As of Winter 2013, the pipeline has been tested on HI-1A and HI-2A data. It is likely to work on HI-1B data (and testing will proceed in Spring 2013) but will not work without modification on HI-2B data due to the different focus characteristics of that instrument.

The final data product represents photometric excess brightness of moving objects only: as with an unpolarized coronagraph, it is not possible to separate the steady F coronal background from a hypothetical steady K coronal component -- and therefore the brightness in the output .FITS files represents only excess brightness above a quasi-steady background level that contains both F and some K. For certain bright features (e.g. coronal mass ejections or corotating interaction regions in the solar wind) the background is negligible; for others (e.g. small "puffs" or plasmoids in the solar wind) it is not. The amplitude of bright features is photometrically correct to within the limits of the instrument photometric calculation and may be used to calculate, e.g., excess electron surface densities or variations therein - but, for example, the brightnesses of two faint features separated by more than a few days in time may not be compared meaningfully and directly.

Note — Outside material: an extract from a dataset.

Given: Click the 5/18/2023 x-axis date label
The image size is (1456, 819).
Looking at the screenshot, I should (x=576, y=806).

The background-subtracted images also contain many artifacts, and the user is warned to watch for them. In particular:

  • Stellar "telegraph" print-through

    Pointlike sources undergo small fluctuations in apparent brightness as they cross the pixel grid. This effect is suppressed for faint stars, but bright stars' and planets' apparent brightness fluctuates enough (in an absolute sense) to remain once the primary bright point of the planet is removed.

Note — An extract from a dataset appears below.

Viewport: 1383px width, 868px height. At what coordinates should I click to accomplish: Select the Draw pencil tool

  • Fourier motion-filter artifacts

    Venus and Mercury can, at certain phases, produce long-lasting artifacts that extend through space and time. The artifacts can include converging and/or diverging motions or persistent bright spots. The artifacts are visually recognizable and should be avoided.

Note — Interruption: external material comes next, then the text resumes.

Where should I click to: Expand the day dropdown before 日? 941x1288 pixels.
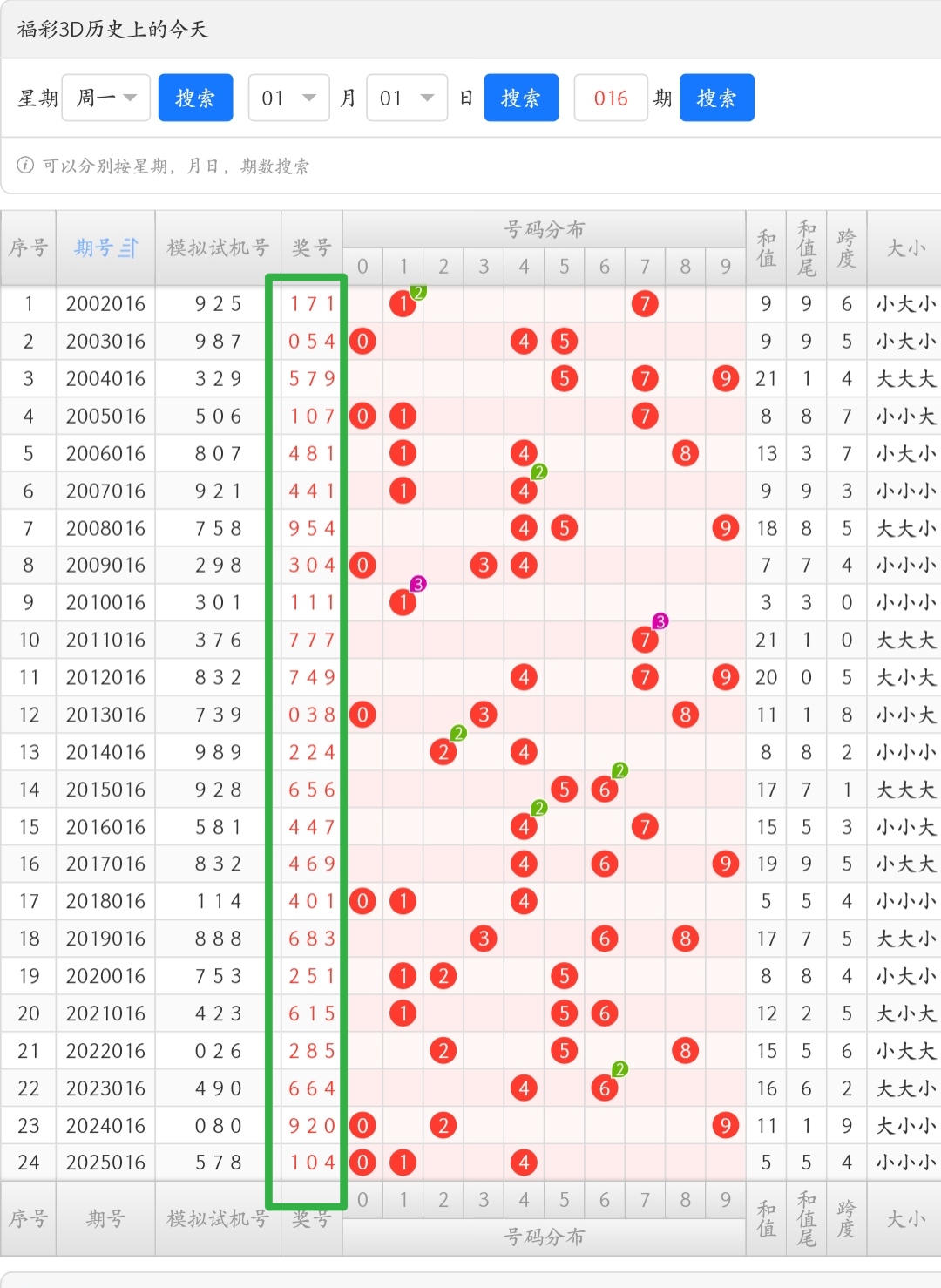click(x=407, y=98)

    Dust events from the spacecraft can produce single-frame bright streaks or several-frame bright points. Data dropouts produce single-frame black rectangles. Both types of event are amplified by the Fourier motion filter, and can extend through several frames. These artifacts are recognizable and should be avoided.

    In HI-2A images, the Earth occulter at the left side of the frame can contain strangely moving artifacts. These are not masked out, but should be ignored.

  • Starfield motion artifacts

    The pipeline relies on steady orbital motion and pointing from the spacecraft, to identify the starfield. It attempts to recognize and avoid pointing shifts such as the occasional roll maneuvers, but can be fooled by the occasional pointing excursions that are seen throughout the mission. When small, these excursions are compensated by the pipeline - but when large, they cause persistent starfield-like artifacts that last for one batch time (7 days).

If you have questions, concerns, or bug reports, please contact the author at the e-mail address below, or submit an Issue to the github site.

AUTHOR, COPYRIGHT, LICENSE

Copyright (c) 2011-2013 Craig DeForest

This file may be modified and/or distributed under either the Gnu Public License (v2) or the Perl Artistic license.

ACKNOWLEDGEMENTS

The author thanks the STEREO mission and the SECCHI teams at the U.K.'s Rutherford Appleton Labs and the U.S.'s Naval Research Laboratory for making their data available; and the Perl Data Language development team for their tireless work on improving the language. Several individuals contributed greatly to the scientific effort embodied in this work. Of particular note are T. Howard, J. Tappin, and C. Eyles.

The work to develop this image processing pipeline was funded through multiple grants from NASA and the NSF. The underlying algorithm is documented in an Astrophysical Journal article.